The winners share the 2020 Marcus Wallenberg Prize (US$310,000) for a model to predict forest growth in a changing climate.
Satellite imagery offers the possibility to scale up the model to show how different environmental conditions affect the world’s forests.
Professor Joseph Landsberg was chief of the Division of Forest Research at the CSIRO from 1981 to 1988. He has been Adjunct Professor at Charles Sturt University, Bathurst, and at the University of Queensland. He was a visiting professor at NASA between 1993 and 1994, and at the University of Helsinki, Finland, in 1998.

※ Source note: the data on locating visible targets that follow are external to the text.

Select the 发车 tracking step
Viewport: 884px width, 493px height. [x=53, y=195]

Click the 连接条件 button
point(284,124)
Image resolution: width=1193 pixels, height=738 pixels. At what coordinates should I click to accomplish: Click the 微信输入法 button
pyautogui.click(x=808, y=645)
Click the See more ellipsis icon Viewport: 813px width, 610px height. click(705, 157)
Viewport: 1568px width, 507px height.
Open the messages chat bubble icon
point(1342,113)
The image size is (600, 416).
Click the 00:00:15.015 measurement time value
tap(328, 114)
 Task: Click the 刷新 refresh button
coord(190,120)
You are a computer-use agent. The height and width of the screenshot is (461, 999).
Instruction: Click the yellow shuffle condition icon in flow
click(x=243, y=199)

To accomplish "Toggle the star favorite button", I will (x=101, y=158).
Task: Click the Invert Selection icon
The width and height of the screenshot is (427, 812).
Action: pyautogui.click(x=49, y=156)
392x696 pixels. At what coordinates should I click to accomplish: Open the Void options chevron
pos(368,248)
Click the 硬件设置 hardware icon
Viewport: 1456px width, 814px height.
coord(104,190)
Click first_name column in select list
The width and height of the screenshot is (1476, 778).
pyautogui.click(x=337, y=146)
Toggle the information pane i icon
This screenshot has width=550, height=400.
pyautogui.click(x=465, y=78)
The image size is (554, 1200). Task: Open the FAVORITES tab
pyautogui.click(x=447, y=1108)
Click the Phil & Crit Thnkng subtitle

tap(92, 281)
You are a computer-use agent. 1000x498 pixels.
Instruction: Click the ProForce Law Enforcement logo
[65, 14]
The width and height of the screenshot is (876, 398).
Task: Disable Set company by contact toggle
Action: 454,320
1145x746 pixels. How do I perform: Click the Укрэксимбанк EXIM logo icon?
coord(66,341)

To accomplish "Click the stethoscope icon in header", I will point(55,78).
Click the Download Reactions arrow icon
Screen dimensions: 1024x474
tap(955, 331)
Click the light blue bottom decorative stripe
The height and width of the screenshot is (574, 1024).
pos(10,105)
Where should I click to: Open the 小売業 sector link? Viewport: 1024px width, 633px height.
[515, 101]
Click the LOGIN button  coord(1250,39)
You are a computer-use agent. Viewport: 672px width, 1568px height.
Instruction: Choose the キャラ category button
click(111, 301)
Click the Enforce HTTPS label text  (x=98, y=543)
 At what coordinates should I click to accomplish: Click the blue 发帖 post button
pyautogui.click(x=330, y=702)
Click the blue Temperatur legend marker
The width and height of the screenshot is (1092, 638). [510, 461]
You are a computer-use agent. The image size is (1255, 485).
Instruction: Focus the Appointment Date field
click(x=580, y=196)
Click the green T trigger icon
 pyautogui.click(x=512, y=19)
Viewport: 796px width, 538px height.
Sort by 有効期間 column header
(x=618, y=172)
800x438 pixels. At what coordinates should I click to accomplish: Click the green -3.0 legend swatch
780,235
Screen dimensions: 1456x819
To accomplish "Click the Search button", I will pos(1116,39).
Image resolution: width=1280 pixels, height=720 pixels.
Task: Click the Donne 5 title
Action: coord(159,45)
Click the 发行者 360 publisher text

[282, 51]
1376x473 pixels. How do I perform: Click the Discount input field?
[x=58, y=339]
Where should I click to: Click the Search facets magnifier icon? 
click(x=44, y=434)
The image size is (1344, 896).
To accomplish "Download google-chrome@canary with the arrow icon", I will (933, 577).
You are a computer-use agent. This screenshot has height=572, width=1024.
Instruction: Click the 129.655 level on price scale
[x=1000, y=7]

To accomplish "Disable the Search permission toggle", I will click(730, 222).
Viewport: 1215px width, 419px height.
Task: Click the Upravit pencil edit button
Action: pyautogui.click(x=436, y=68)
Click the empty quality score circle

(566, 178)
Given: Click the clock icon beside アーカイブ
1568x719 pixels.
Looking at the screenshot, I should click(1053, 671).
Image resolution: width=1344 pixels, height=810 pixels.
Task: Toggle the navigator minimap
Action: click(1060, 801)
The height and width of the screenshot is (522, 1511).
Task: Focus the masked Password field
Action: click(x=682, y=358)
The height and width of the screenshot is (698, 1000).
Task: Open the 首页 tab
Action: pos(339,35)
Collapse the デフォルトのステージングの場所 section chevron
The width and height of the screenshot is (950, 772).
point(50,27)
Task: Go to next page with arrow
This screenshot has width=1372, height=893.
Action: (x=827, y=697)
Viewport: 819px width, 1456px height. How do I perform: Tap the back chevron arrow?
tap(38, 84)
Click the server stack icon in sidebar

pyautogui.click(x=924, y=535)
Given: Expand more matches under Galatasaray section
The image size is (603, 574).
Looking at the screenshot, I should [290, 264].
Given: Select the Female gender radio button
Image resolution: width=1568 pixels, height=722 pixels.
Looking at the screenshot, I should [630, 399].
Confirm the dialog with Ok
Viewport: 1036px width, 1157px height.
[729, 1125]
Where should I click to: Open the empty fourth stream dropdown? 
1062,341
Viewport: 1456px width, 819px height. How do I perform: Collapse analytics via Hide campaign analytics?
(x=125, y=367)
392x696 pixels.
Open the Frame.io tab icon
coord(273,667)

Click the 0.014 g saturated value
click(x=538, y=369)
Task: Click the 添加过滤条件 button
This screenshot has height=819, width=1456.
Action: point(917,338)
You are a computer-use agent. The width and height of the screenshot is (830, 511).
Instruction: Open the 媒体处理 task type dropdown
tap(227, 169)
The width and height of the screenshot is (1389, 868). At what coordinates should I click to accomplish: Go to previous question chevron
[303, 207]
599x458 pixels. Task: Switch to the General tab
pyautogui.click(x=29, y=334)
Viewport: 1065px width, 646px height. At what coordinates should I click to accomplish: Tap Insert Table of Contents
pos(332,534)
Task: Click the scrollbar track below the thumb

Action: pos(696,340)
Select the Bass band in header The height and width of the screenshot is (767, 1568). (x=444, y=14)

Professor Coops worked at CSIRO until 2003 and worked mainly on remote sensing. He is now Professor at the University of British Columbia, Vancouver, Canada, where he holds a Canada Research Chair in remote sensing.
Professor Waring worked at Oregon State University and has been a visiting researcher at many universities and science organisations, including CSIRO. He is now Distinguished Professor Emeritus of Forest Science at Oregon State University.
In the 1990s, Professors Landsberg and Waring developed a model for forest growth that was based on simple plant physiological principles such as access to light, water, and nutrients.
Professor Coops, then working in Australia, added advanced satellite imagery analysis to the model. The result is a powerful tool for predicting growth and assessing the risks to the world’s forests posed by climate change.
Professors Landsberg and Waring became pioneers when they presented their Physiological Principles Predic0ng Growth, 3PG model, in 1997 to predict forest growth under changing environmental conditions.
The model is also able to calculate how actions, such as thinning and fertilisation, affect forest growth and development.